As she passed by, something moved behind the bars, pushing through the narrow space and reaching out for her. It was an arm
, thin and sickly looking, with grubby skin and long, filthy nails broken into splinters at the ends. The fingers groped blindly, trying to get a hold of Alice, and the nails scrabbled at her sleeve. Alice very nearly took a step backward to get away from the thing, only remembering just in time that “backward” was off the stairs and over a long drop. Instead she batted the thing away and hurried onward.
More arms were emerging from their tiny fixtures, like horrible insects coming out of their cocoons. They came in every variety and skin color, men, women, and small, pathetic children. It was as if an army of prisoners were locked away on the other side of the wall, blind and mute but desperate to grab whatever they could. Alice pushed them aside where she had to, tearing out of their grip whenever they clawed for a hold. They grabbed at her clothes, her pouches, her hair; broken fingernails left long scratches on the back of her hands, and she pulled the Swarm thread more tightly to harden her skin. The temperature rose as she went, as if she were climbing inside a giant oven, and her face was soon sheathed in sweat.
When she came level with the sullen red globe, she could see a small rectangular shape hanging suspended inside, turning slowly as if dangling from invisible wires. It was a book; all of a sudden she understood where she was. It was a piece of another world that had leaked out of a book, like the jungle in Geryon’s library. Esau clearly used his towers like Geryon used clusters of shelves. But what’s inside that book, if this is what leaks through? Alice decided she didn’t ever want to find out.
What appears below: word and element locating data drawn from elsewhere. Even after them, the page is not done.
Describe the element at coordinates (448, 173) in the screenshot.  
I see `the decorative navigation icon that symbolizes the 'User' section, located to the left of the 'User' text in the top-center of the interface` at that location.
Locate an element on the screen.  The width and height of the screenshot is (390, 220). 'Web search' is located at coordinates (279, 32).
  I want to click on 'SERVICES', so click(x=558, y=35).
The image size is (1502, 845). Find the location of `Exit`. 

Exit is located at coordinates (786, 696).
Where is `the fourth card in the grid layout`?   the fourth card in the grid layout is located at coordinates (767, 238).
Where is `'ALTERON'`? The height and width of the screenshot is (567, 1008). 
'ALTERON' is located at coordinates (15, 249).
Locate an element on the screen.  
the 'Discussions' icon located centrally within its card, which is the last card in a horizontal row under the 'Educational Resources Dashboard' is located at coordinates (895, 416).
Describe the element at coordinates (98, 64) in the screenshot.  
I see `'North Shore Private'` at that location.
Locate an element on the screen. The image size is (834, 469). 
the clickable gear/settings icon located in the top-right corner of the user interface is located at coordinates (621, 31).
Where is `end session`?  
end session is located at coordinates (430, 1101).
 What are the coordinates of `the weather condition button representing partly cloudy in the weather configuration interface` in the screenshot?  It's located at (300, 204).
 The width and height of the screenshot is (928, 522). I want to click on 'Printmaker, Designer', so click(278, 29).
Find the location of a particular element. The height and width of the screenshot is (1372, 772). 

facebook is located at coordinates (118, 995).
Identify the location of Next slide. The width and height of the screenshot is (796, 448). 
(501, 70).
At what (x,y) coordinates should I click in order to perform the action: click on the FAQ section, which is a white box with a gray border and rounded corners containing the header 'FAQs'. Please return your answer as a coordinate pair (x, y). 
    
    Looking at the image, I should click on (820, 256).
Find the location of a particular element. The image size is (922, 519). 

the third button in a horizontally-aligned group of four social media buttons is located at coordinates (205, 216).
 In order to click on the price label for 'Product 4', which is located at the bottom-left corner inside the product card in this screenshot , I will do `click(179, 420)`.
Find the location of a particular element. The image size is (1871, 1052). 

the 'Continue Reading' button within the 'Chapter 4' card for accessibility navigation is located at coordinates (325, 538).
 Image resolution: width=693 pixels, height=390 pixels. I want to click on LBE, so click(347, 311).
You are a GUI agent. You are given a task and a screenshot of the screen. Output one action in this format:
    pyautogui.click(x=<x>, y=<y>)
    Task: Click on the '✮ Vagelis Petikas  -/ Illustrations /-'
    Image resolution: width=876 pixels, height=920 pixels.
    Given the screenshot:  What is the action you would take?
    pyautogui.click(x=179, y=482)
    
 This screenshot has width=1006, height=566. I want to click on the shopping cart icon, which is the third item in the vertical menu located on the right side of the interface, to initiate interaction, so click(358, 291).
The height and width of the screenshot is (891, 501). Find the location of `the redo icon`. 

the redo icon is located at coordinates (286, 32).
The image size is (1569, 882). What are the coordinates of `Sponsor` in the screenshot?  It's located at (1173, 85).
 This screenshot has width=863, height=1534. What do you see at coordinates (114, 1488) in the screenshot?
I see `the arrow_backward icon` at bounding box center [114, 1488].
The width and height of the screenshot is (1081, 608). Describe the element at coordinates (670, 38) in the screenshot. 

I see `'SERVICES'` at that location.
A few more turns of the staircase, dodging eager claws all the while, and she saw that she was nearing the roof. An opening at the top of the stairs showed a circle of blessedly cool and distant sky. Alice ducked under a huge, hairy arm that looked like it belonged to a circus strongman, sprinted the last few steps, and emerged onto the broad circular roof in time to hear another shrill scream.
It was answered by a new sound, an awful wet grinding, like someone crushing a raw steak in a vise. When Alice raised her hand to shed the devilfish’s light on what was happening, she let out an involuntary shriek of surprise.